- Brief
Word for word, restate each entry that appears below.

Top of Listed entries

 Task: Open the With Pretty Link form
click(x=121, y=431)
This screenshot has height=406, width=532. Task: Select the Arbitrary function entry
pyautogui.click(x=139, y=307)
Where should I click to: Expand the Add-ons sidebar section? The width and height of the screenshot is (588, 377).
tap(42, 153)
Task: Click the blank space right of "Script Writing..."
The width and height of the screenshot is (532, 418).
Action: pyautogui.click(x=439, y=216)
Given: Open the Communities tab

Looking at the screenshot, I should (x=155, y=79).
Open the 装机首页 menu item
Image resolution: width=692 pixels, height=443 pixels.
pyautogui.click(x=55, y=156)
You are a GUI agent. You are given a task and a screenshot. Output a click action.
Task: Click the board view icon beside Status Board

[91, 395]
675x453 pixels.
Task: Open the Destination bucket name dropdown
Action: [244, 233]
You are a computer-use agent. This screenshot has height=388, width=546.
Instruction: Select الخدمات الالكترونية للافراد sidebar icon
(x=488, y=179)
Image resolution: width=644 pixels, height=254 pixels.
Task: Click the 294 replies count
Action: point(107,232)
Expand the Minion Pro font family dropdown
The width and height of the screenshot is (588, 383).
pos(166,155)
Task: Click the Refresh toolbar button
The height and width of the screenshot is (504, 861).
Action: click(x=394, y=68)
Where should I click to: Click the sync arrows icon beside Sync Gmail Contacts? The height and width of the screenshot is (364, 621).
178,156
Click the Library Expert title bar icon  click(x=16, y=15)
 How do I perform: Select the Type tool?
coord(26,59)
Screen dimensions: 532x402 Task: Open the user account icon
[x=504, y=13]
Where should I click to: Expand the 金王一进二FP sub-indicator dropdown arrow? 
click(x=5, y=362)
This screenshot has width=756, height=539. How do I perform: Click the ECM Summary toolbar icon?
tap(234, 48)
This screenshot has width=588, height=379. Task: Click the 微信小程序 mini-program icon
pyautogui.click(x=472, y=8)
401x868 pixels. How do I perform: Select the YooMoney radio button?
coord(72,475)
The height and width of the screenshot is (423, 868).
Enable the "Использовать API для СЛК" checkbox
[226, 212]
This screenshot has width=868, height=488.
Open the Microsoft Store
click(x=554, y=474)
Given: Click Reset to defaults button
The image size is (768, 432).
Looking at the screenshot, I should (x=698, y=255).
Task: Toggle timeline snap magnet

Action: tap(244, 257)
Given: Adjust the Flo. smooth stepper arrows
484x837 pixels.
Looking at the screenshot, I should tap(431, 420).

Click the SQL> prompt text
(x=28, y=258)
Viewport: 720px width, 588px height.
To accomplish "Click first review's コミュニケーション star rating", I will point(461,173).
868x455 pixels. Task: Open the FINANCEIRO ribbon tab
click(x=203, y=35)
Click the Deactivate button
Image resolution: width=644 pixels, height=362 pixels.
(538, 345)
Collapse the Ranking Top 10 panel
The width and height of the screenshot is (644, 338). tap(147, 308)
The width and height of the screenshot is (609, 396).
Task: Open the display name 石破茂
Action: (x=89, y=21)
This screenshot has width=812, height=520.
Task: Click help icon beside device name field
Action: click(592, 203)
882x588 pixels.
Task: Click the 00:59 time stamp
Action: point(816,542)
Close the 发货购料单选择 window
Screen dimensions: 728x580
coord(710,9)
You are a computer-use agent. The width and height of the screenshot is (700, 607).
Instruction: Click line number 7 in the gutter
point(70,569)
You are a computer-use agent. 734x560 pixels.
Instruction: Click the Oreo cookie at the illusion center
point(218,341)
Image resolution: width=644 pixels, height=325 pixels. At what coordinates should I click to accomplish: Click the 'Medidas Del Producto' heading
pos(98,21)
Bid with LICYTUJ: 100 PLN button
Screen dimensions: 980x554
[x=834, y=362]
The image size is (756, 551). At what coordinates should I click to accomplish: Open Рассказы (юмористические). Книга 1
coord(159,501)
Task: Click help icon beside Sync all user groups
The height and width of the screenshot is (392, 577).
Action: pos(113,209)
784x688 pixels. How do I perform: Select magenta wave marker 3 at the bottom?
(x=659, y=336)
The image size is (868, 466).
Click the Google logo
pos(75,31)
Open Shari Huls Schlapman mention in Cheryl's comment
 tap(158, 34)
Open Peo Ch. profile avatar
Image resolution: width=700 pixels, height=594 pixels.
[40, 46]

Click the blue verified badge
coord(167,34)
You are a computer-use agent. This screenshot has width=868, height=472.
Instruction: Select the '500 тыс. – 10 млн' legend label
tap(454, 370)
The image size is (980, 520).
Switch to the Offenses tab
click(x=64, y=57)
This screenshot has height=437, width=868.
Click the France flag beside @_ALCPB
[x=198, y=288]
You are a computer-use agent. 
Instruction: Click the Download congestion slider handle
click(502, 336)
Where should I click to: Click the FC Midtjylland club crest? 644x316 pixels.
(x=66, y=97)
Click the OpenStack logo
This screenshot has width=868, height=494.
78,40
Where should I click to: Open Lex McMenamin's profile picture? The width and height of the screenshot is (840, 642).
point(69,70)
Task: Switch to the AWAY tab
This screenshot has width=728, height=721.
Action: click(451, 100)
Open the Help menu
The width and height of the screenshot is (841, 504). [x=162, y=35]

Bottom of Listed entries

- Response to the exercise
 Task: Open the With Pretty Link form
click(x=121, y=431)
This screenshot has height=406, width=532. Task: Select the Arbitrary function entry
pyautogui.click(x=139, y=307)
Where should I click to: Expand the Add-ons sidebar section? The width and height of the screenshot is (588, 377).
tap(42, 153)
Task: Click the blank space right of "Script Writing..."
The width and height of the screenshot is (532, 418).
Action: pyautogui.click(x=439, y=216)
Given: Open the Communities tab

Looking at the screenshot, I should (x=155, y=79).
Open the 装机首页 menu item
Image resolution: width=692 pixels, height=443 pixels.
pyautogui.click(x=55, y=156)
You are a GUI agent. You are given a task and a screenshot. Output a click action.
Task: Click the board view icon beside Status Board

[91, 395]
675x453 pixels.
Task: Open the Destination bucket name dropdown
Action: [244, 233]
You are a computer-use agent. This screenshot has height=388, width=546.
Instruction: Select الخدمات الالكترونية للافراد sidebar icon
(x=488, y=179)
Image resolution: width=644 pixels, height=254 pixels.
Task: Click the 294 replies count
Action: point(107,232)
Expand the Minion Pro font family dropdown
The width and height of the screenshot is (588, 383).
pos(166,155)
Task: Click the Refresh toolbar button
The height and width of the screenshot is (504, 861).
Action: click(x=394, y=68)
Where should I click to: Click the sync arrows icon beside Sync Gmail Contacts? The height and width of the screenshot is (364, 621).
178,156
Click the Library Expert title bar icon  click(x=16, y=15)
 How do I perform: Select the Type tool?
coord(26,59)
Screen dimensions: 532x402 Task: Open the user account icon
[x=504, y=13]
Where should I click to: Expand the 金王一进二FP sub-indicator dropdown arrow? 
click(x=5, y=362)
This screenshot has width=756, height=539. How do I perform: Click the ECM Summary toolbar icon?
tap(234, 48)
This screenshot has width=588, height=379. Task: Click the 微信小程序 mini-program icon
pyautogui.click(x=472, y=8)
401x868 pixels. How do I perform: Select the YooMoney radio button?
coord(72,475)
The height and width of the screenshot is (423, 868).
Enable the "Использовать API для СЛК" checkbox
[226, 212]
This screenshot has width=868, height=488.
Open the Microsoft Store
click(x=554, y=474)
Given: Click Reset to defaults button
The image size is (768, 432).
Looking at the screenshot, I should (x=698, y=255).
Task: Toggle timeline snap magnet

Action: tap(244, 257)
Given: Adjust the Flo. smooth stepper arrows
484x837 pixels.
Looking at the screenshot, I should tap(431, 420).

Click the SQL> prompt text
(x=28, y=258)
Viewport: 720px width, 588px height.
To accomplish "Click first review's コミュニケーション star rating", I will point(461,173).
868x455 pixels. Task: Open the FINANCEIRO ribbon tab
click(x=203, y=35)
Click the Deactivate button
Image resolution: width=644 pixels, height=362 pixels.
(538, 345)
Collapse the Ranking Top 10 panel
The width and height of the screenshot is (644, 338). tap(147, 308)
The width and height of the screenshot is (609, 396).
Task: Open the display name 石破茂
Action: (x=89, y=21)
This screenshot has width=812, height=520.
Task: Click help icon beside device name field
Action: click(592, 203)
882x588 pixels.
Task: Click the 00:59 time stamp
Action: point(816,542)
Close the 发货购料单选择 window
Screen dimensions: 728x580
coord(710,9)
You are a computer-use agent. The width and height of the screenshot is (700, 607).
Instruction: Click line number 7 in the gutter
point(70,569)
You are a computer-use agent. 734x560 pixels.
Instruction: Click the Oreo cookie at the illusion center
point(218,341)
Image resolution: width=644 pixels, height=325 pixels. At what coordinates should I click to accomplish: Click the 'Medidas Del Producto' heading
pos(98,21)
Bid with LICYTUJ: 100 PLN button
Screen dimensions: 980x554
[x=834, y=362]
The image size is (756, 551). At what coordinates should I click to accomplish: Open Рассказы (юмористические). Книга 1
coord(159,501)
Task: Click help icon beside Sync all user groups
The height and width of the screenshot is (392, 577).
Action: pos(113,209)
784x688 pixels. How do I perform: Select magenta wave marker 3 at the bottom?
(x=659, y=336)
The image size is (868, 466).
Click the Google logo
pos(75,31)
Open Shari Huls Schlapman mention in Cheryl's comment
 tap(158, 34)
Open Peo Ch. profile avatar
Image resolution: width=700 pixels, height=594 pixels.
[40, 46]

Click the blue verified badge
coord(167,34)
You are a computer-use agent. This screenshot has width=868, height=472.
Instruction: Select the '500 тыс. – 10 млн' legend label
tap(454, 370)
The image size is (980, 520).
Switch to the Offenses tab
click(x=64, y=57)
This screenshot has height=437, width=868.
Click the France flag beside @_ALCPB
[x=198, y=288]
You are a computer-use agent. 
Instruction: Click the Download congestion slider handle
click(502, 336)
Where should I click to: Click the FC Midtjylland club crest? 644x316 pixels.
(x=66, y=97)
Click the OpenStack logo
This screenshot has width=868, height=494.
78,40
Where should I click to: Open Lex McMenamin's profile picture? The width and height of the screenshot is (840, 642).
point(69,70)
Task: Switch to the AWAY tab
This screenshot has width=728, height=721.
Action: click(451, 100)
Open the Help menu
The width and height of the screenshot is (841, 504). [x=162, y=35]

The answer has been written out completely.